One option is to use a Groovy script shared across members of a given tenant. For instance, our release policy includes something like this:

{
  "@class" : "org.apereo.cas.services.RegexRegisteredService",
  "serviceId" : "some-application-part-of-tenant-A",
  "name" : "Example Tenant A application",
  "id" : 10,
  "attributeReleasePolicy" : {
    "@class" : "org.apereo.cas.services.GroovyScriptAttributeReleasePolicy",
    "groovyScript" : "classpath:/tenantA-attr-release-policy.groovy"
  }
}

…and the shared script would have the following outline:

import java.util.*

def Map<String, List<Object>> run(final Object... args) {
    def currentAttributes = args[0]
    def logger = args[1]
    def principal = args[2]
    def service = args[3]

    ...
}

You may also want to get even fancier by assigning arbitrary tags to each service definition to further control different sorts of centralized policies in the script.

Themes

Based on the CAS documentation for dynamic themes,

CAS can also utilize a service’s associated theme to selectively choose which set of UI views will be used to generate the standard views. This is especially useful in cases where the set of pages for a theme that is targeted for a different type of audience are entirely different structurally that simply using a simple theme is not practical to augment the default views.

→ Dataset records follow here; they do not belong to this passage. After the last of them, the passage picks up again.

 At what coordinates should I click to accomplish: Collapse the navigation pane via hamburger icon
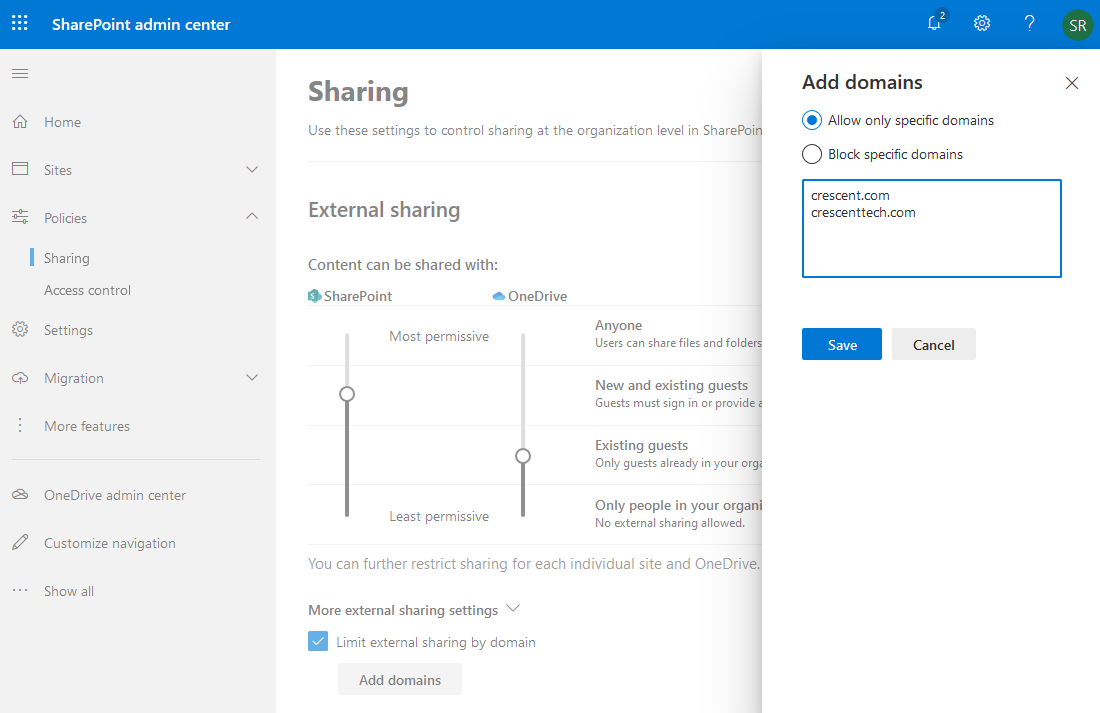tap(20, 73)
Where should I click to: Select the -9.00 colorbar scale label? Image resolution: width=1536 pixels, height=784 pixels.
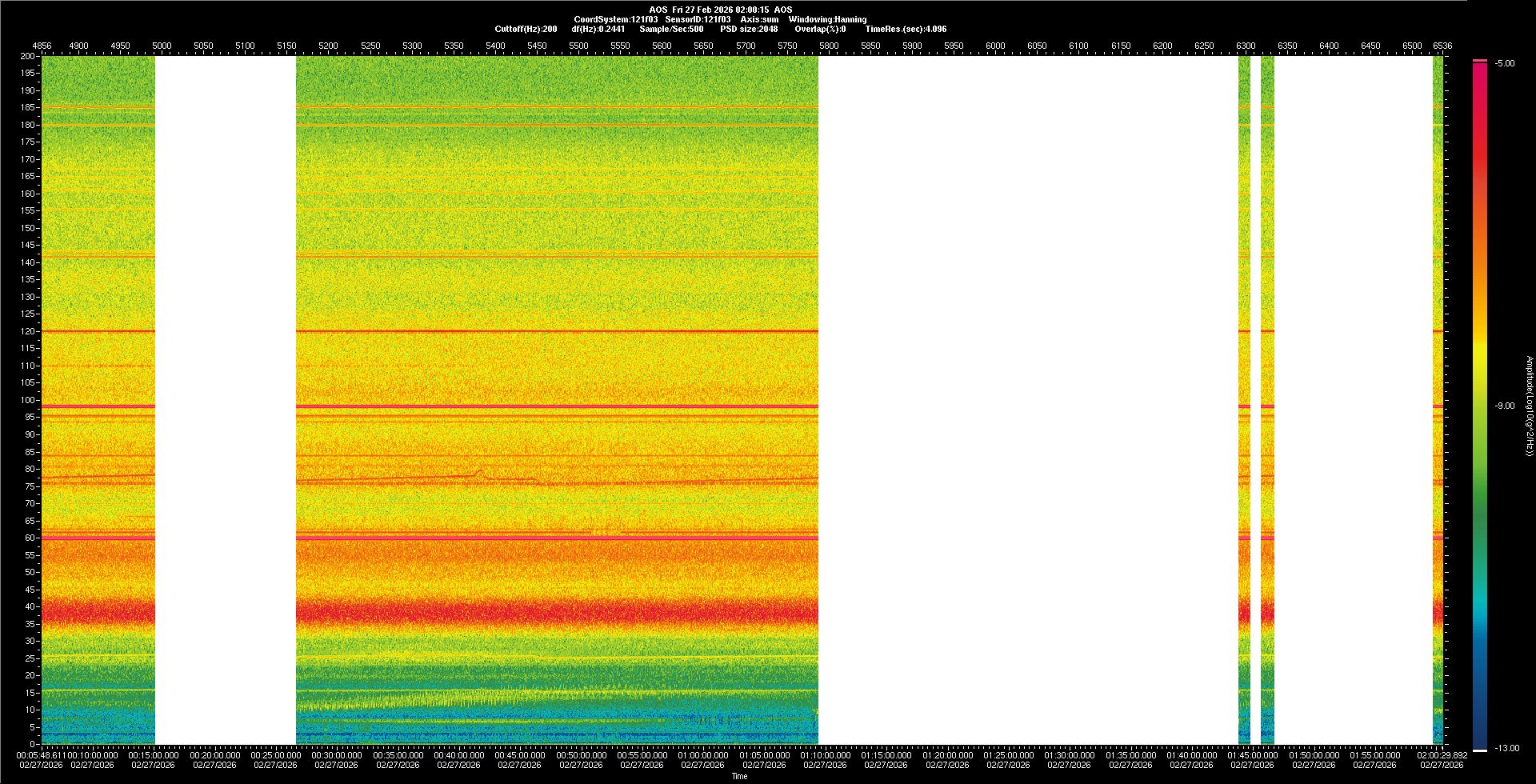pos(1504,406)
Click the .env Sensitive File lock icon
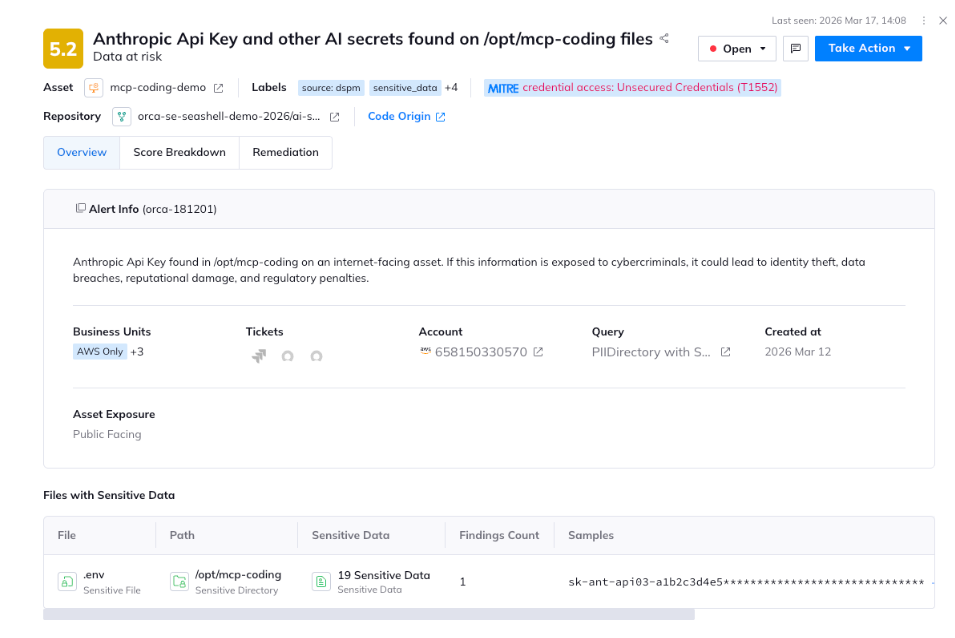This screenshot has height=638, width=955. point(66,580)
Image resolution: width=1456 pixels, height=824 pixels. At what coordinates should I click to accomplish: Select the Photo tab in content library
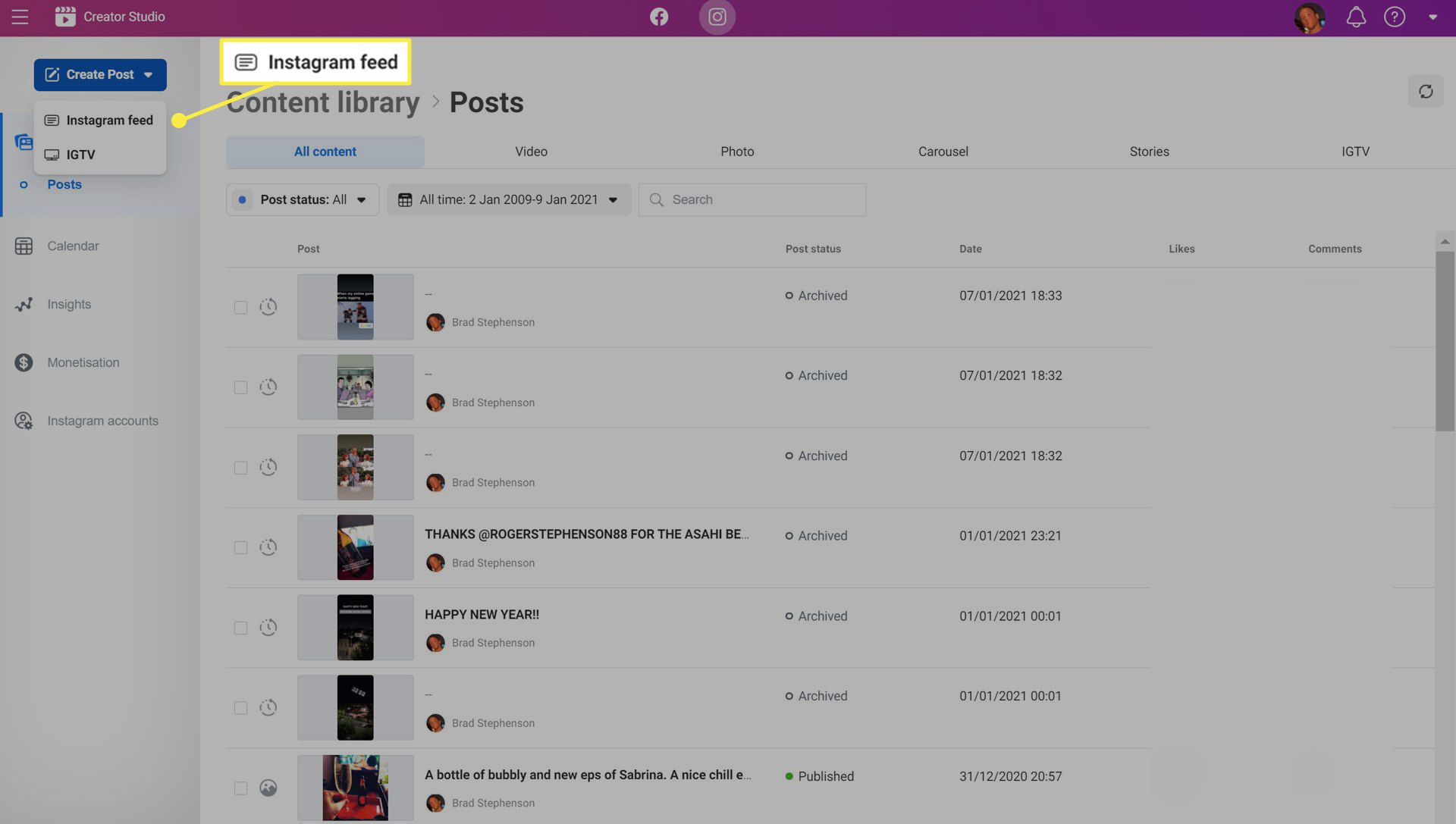click(737, 151)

Sounds exactly like what we might want to use for our tenants. In my example, I am simply going to customize the CAS login view fragment for each tenant and then assign the special theme identifier to all tenant A members. Let’s say I am going to call the theme identifier tenantATheme:

{
  "@class" : "org.apereo.cas.services.RegexRegisteredService",
  "serviceId" : "some-application-part-of-tenant-A",
  "name" : "Example Tenant A application",
  "id" : 10,
  "theme": "tenantATheme",
  "attributeReleasePolicy" : {
    "@class" : "org.apereo.cas.services.GroovyScriptAttributeReleasePolicy",
    "groovyScript" : "tenantATheme"
  }
}

Then, I would create the theme directory which would contain the customized login view for tenant A members:

mkdir -p src/main/resources/templates/tenantATheme
cd src/main/resources/templates/tenantATheme
touch casLoginView.html

My theme may also contain its own CSS and Javascript variants under a src/main/resources/tenantATheme.properties:

standard.custom.css.file=/themes/[theme_name]/css/cas.css
cas.javascript.file=/themes/[theme_name]/js/cas.js
admin.custom.css.file=/themes/[theme-name]/css/admin.css

The casLoginView.html found at src/main/resources/templates/tenantATheme will now always be used for applications that are members of tenant A and carry the assigned theme in their definition.

Summary

I hope this review was of some help to you. As you have been reading, I can guess that you have come up with a number of missing bits and pieces that would satisfy your use cases more comprehensively with CAS. In a way, that is exactly what this tutorial intends to inspire. Please feel free to engage and contribute as best as you can.